LVS
lvs-users
Google
 
Web LinuxVirtualServer.org

Re: [lvs-users] LdirectorD LVS and CentOS/Fedora/RedHat

To: partysoft@xxxxxxxxx
Subject: Re: [lvs-users] LdirectorD LVS and CentOS/Fedora/RedHat
Cc: "LinuxVirtualServer.org users mailing list." <lvs-users@xxxxxxxxxxxxxxxxxxxxxx>
From: "L.S. Keijser" <leon@xxxxxxxx>
Date: Thu, 22 Oct 2009 23:22:15 +0200
Hi,

I'm replying to you and to the lvs-users list so everyone can
participate and help. It's a fairly long reply with detailed
instructions on how to get it working. I could just point you to the
HOWTO (as i already did) but i'm in a good mood. Also, since it's so
long and detailed, i hope i got it right else it's a waste of time :P

Oh and i'm going to make a lot of assumptions while replying, so please
correct me if i'm wrong:

On Thu, 2009-10-22 at 12:38 -0700, partysoft@xxxxxxxxx wrote:
> Thank you Léon for the reply. I apreciate it so much.
> Yes i actually have 3 public ip's like (none are with 192..)
> XX.XX.XX.234 (this is the lvs..)

by 'the lvs' i assume you mean 'the director'

> XX.XX.XX.235 real server (web ngix)
> YYY.YYY.YYY.163  real server (web apache) - I don't really care about this 
> one, i can move it into the

into the .. ? cat caught your tongue? :P

> we will use XX.XX.XX.236 as virtual..(there isn't an ip on the net with that 
> number up). of course it will be simpler to use a 192.. but, i have tried 
> that also ,and no luck

I assume that by 'virtual' you mean Virtual IP configured on the
director. 

> same subnet as the first 2 ones, i just want to make it work from the 234 -> 
> 235..but it gives me a timeout on the browser...
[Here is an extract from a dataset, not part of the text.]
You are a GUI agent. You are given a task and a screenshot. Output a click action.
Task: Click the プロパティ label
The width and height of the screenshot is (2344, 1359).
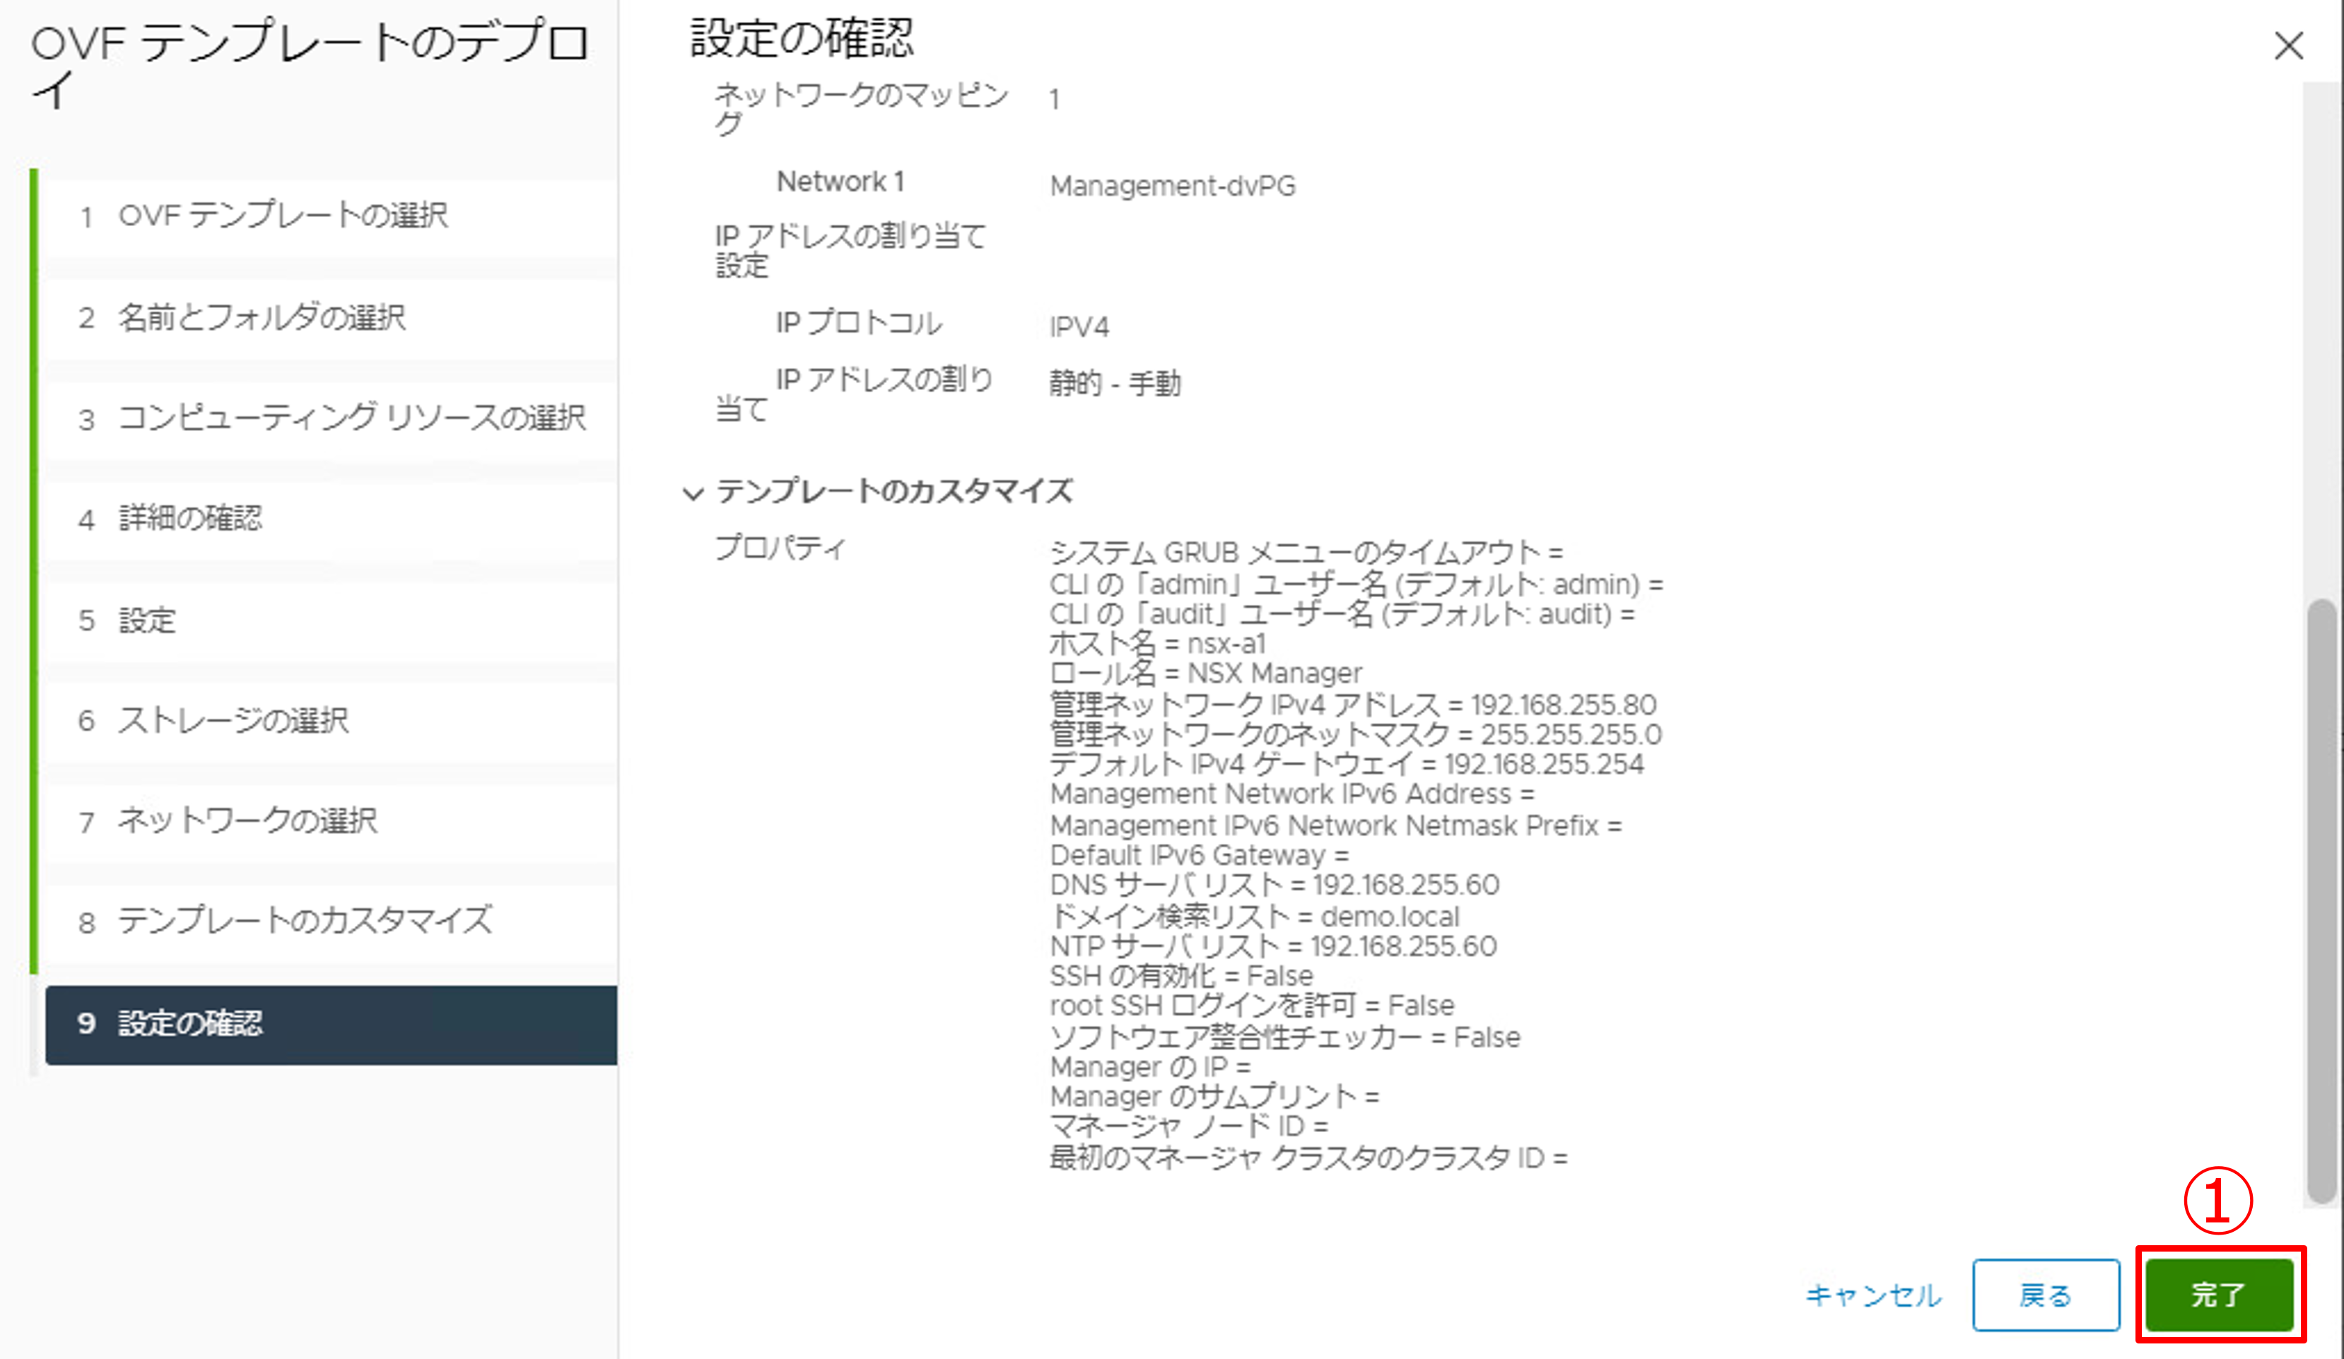pyautogui.click(x=779, y=548)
You mean from .236 -> .235 because clients won't connect to the IP of
the director. Instead they'll connect to the VIP.

> Here's what i did:
> 
> [root@linux ~]# cat /etc/ha.d/ldirectord.cf
> checktimeout=3
> checkinterval=10
> autoreload=yes
> logfile="/var/log/ldirectord.log"
> quiescent=no

I'm not sure 'quiescent=no' is a valid option in ldirectord.cf .. What
were you trying to accomplish here?

> virtual=XX.XX.XX.236:80
>         fallback=127.0.0.1:80
>         real=XX.XX.XX.235:80 gate
>         real=YYY.YYY.YYY.235:80 gate

Where does the YYY.YYY.YYY.235 come from? Assuming X != Y, this will
never work as the two realservers are in different subnets. Again i'm
assuming this because of your ifconfig post later in this mail. Either
move the 2nd realserver into the subnet, leave it out, or extend your
subnet to include it (probably not possible).

>         service=http
>         request="test.html"
>         receive="Still alive"
>         scheduler=rr #here i've tried with172.18.24.15 wlr as well

The scheduler is irrelevant for now. Let's just first try to get it
working period. Anyway, 'wlr'? I'm not even sure this is a valid
scheduler. Don't you mean 'wlc' or 'wrr'? :)

>         protocol=tcp
>         checktype=negotiate
> 
> [root@linux ~]# /usr/sbin/ldirectord -d /etc/ha.d/ldirectord.cf start

It's better (to learn LVS) if you don't use ldirectord for now, but ok,
let's try it anyway :P

-snip heartbeat output-

> If i go to the webserver i can see that ldirector is actually testing the 
> test.html..every 10 seconds like in the conf

Good, at least the director can access one of the realservers. 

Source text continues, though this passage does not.